EXERCISE INPUTS:
··········

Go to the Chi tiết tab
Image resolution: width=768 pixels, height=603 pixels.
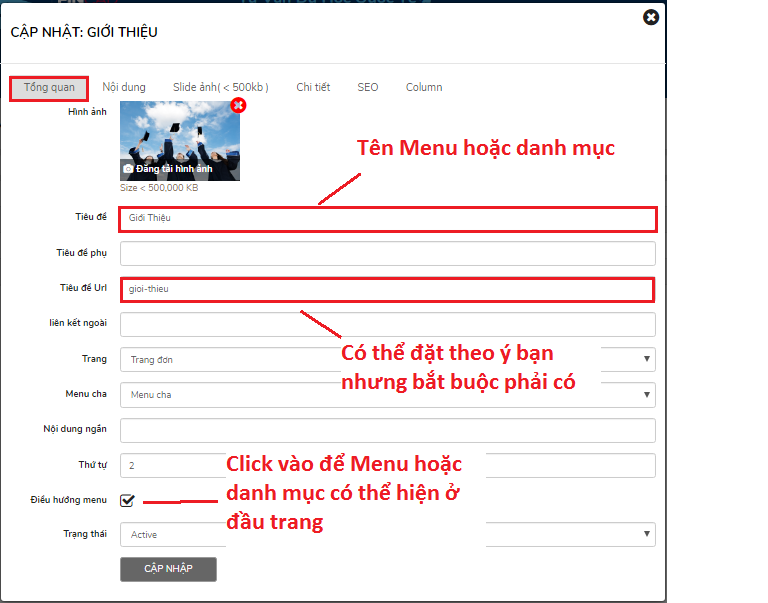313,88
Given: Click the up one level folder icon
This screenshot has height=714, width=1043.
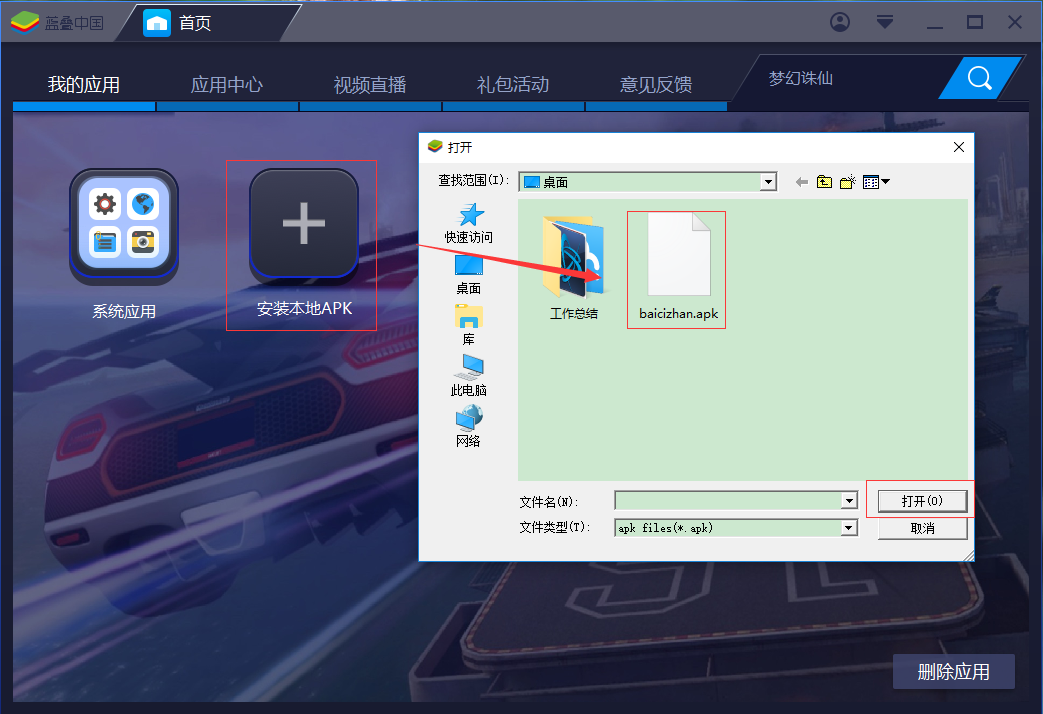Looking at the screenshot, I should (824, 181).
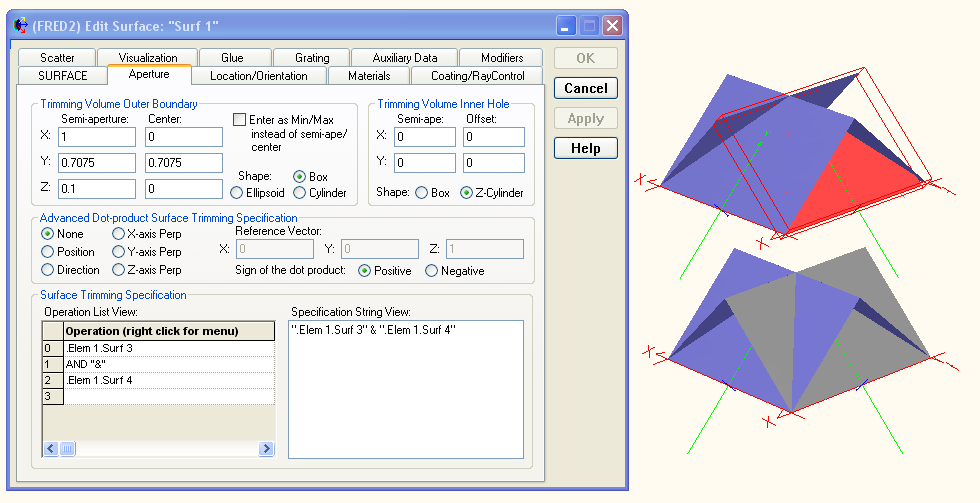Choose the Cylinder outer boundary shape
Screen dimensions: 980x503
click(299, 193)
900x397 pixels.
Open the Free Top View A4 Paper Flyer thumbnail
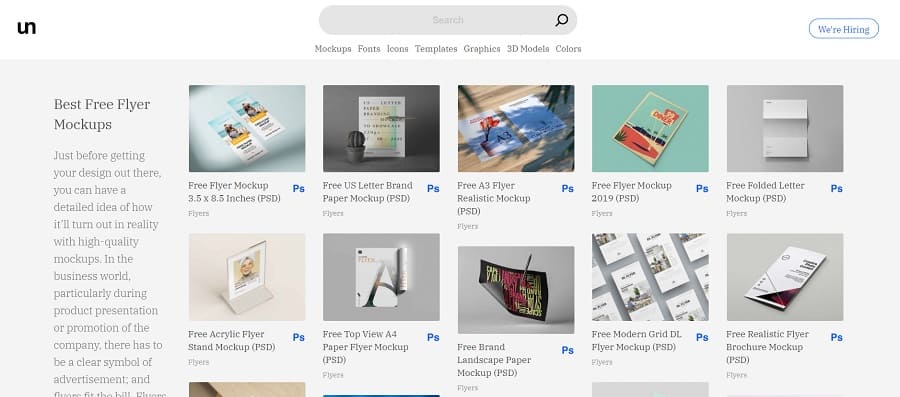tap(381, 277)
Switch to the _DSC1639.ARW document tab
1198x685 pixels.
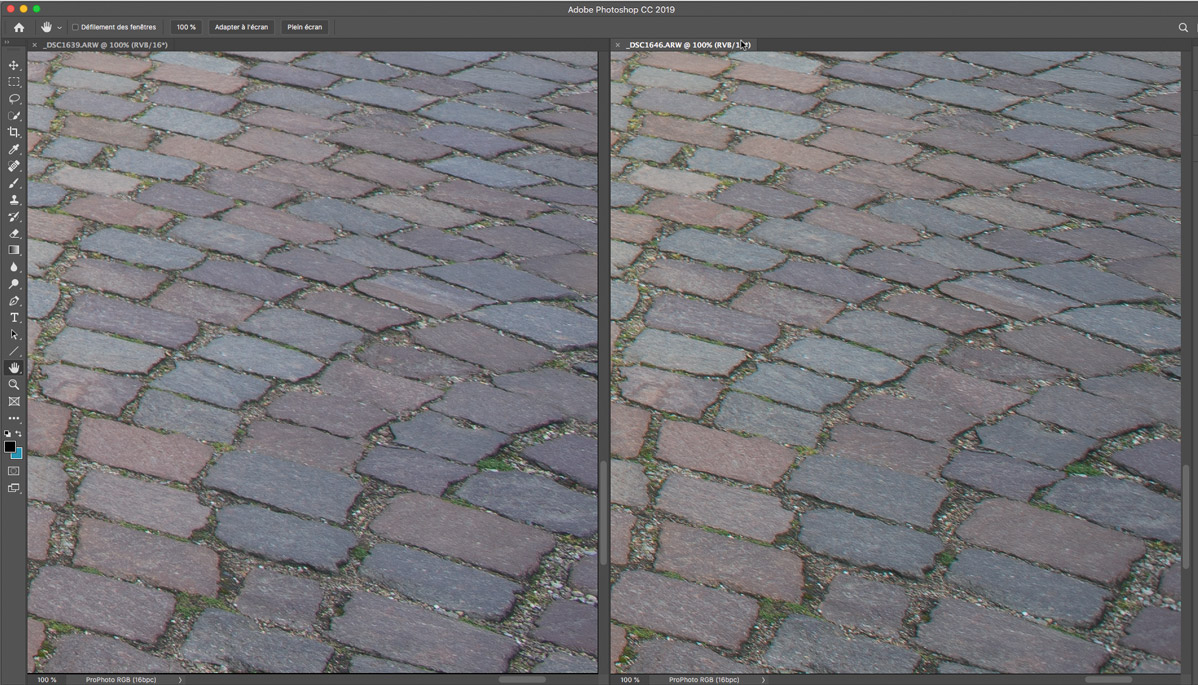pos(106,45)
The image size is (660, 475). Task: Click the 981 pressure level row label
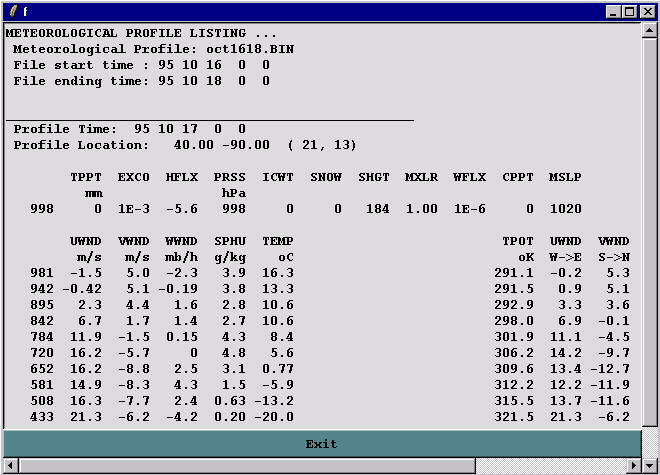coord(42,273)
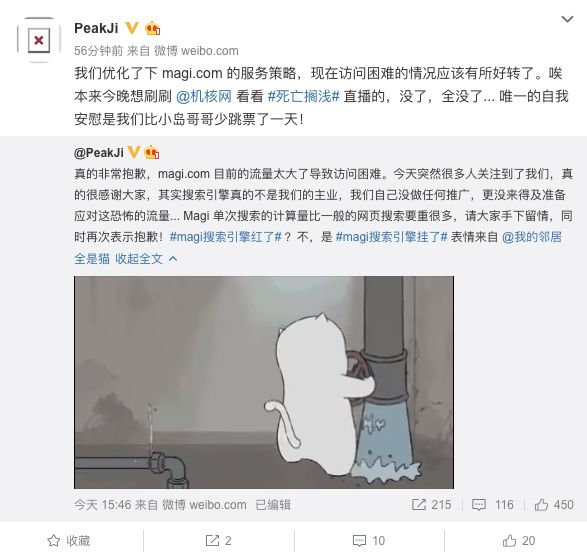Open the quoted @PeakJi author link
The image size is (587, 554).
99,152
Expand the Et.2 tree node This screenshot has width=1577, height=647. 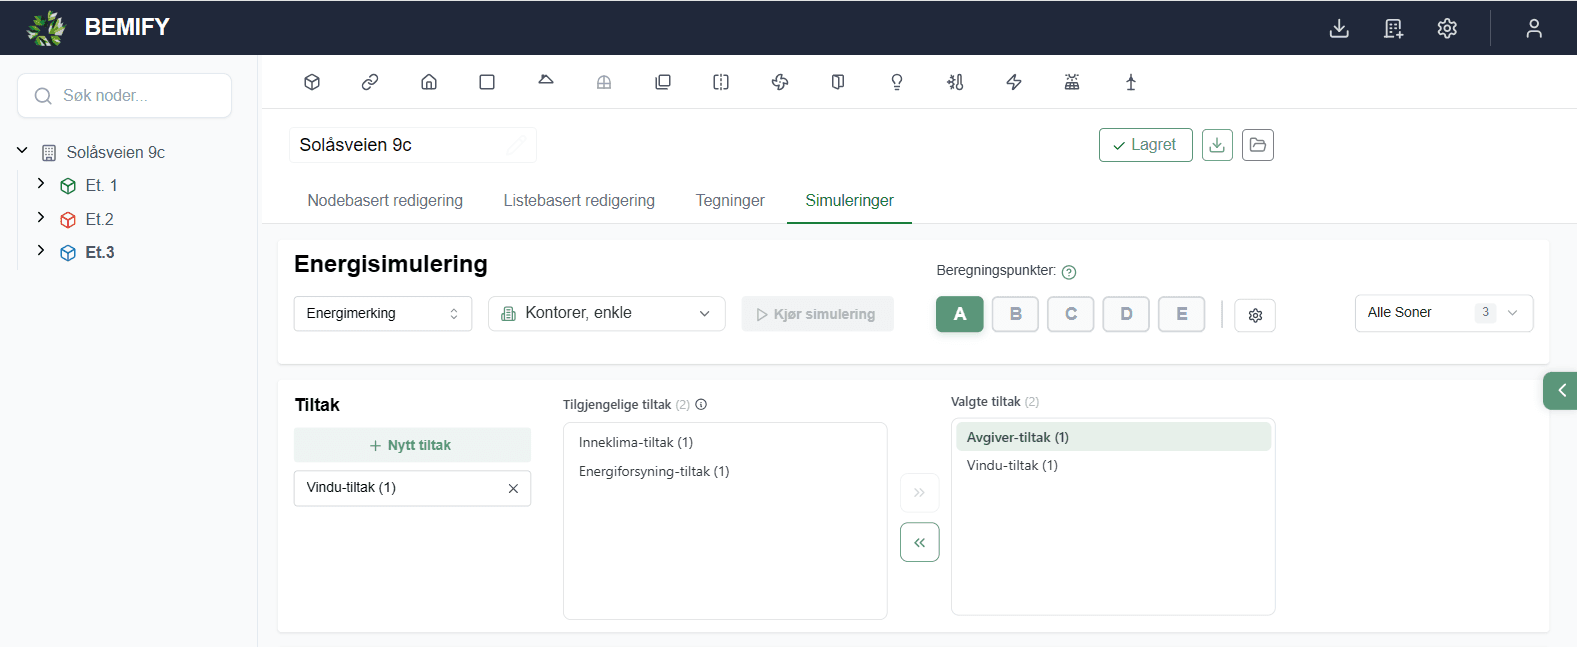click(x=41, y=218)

··········

WHAT TO PRODUCE:
Pictures should not appear; only the lines from the start of the listing above to the line containing "900x397 pixels.", both ends included, are to be repeated exactly.

OUTPUT BELOW:
Go to the Chi tiết tab
Image resolution: width=768 pixels, height=603 pixels.
313,88
Given: Click the up one level folder icon
This screenshot has height=714, width=1043.
Looking at the screenshot, I should (824, 181).
Choose the Cylinder outer boundary shape
Screen dimensions: 980x503
click(299, 193)
900x397 pixels.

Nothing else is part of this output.